本文抜粋:
══════════════════════════════

世界で活躍する日本のビジネスパーソン 〈1〉■ブラジル編■ 「道産子バナナ王」山田勇次さん 一代で業界トップに上り詰めた戦後移民
【問】ブラジルに来て最初は何を? 父は郷里の土地を売ってレジストロ(ブラジル南東部サンパウロ州海岸地帯)に土地を購入しました。お茶づくりが盛んな土地で、茶摘みをしたり、野菜を植えたりしていましたが、ブラジルに来て2年で父が亡くなりました。 5歳上の兄とアボブリーニャ(ズッキーニ)を植え、夜中も懸命に働き、出荷が終わると利益が出て、数年でコンビ(フォルクスワーゲンのバン)も買えて独立資金もできました。農薬を吸い込んで肝臓を傷め、食欲もなく歩くのもつらい時期がありましたが、そのことがきっかけで仕事を人に頼むことを覚えました。 20歳の時、夢だったバナナ栽培を始めるための資金作りと生活のためにサツマイモを植え、それまで販売の経験はありませんでしたが、店に客として訪ねて世間話をしながら商談に入る兄のやり方を真似すると、商売も上手くいくようになりました。 当時はバナナの市場の供給量が少なく高い値段で売れ、その売上げを基に野菜も植え、作業員100人を動員して毎日トラック1台を出荷するようになりました。

══════════════════════════════

課題:
A – 山田勇次さんの記事で、20歳の時にバナナ栽培の資金作りと生活のために植えたものは何か。
B – 山田勇次さんの記事を、最後の文の後から書き進めてください。

データ抜粋:
══════════════════════════════

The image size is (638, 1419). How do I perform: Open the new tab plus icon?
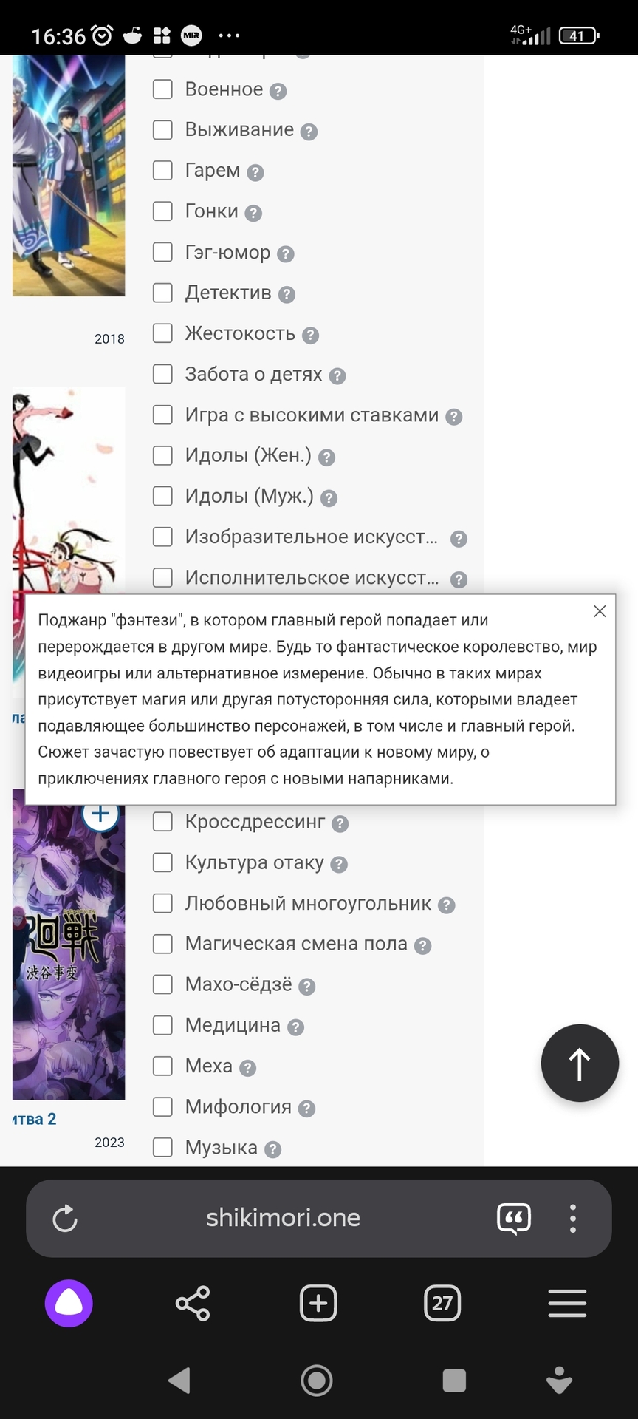(x=318, y=1303)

══════════════════════════════

解答:
A – サツマイモ。

B –
【問】マラクジャ栽培でも成功されたそうですね? 1980年に雑草だらけの広い土地を見つけ、何の計画もなく「植えてみたい」とインスピレーションを得ました。土地の所有者は、戦時中にリトアニアで杉原千畝領事がビザを発行してユダヤ人を助けた話が好きなポーランド人で、無料で土地を貸してくれました。 その20haの土地は何十年も放置されたカチンゲーラ(有刺低木地帯)で、通常は火をつけて雑草を焼き払いますが、その時は直感的にトラクターをかけただけでマラクジャ(パッションフルーツ)を植えてよく実りました。 当時、ブラジルではマラクジャを飲む習慣はなく売れなかったのですが、知人から聞いた2社のジュース会社に電話をすると、フロリダで大霜が降りてマラクジャが不足しているとのことで競って買いに来て、値段が日を追って倍に高騰しました。 今思えば、あの土地は長年の栄養がたまっていたので無肥料無農薬でおいしい果実が実り、ジュース会社にも気に入られたのです。4年間のマラクジャ栽培での成功が知れ渡り、周囲も植え始めたので「自分はもうしない」と言いました。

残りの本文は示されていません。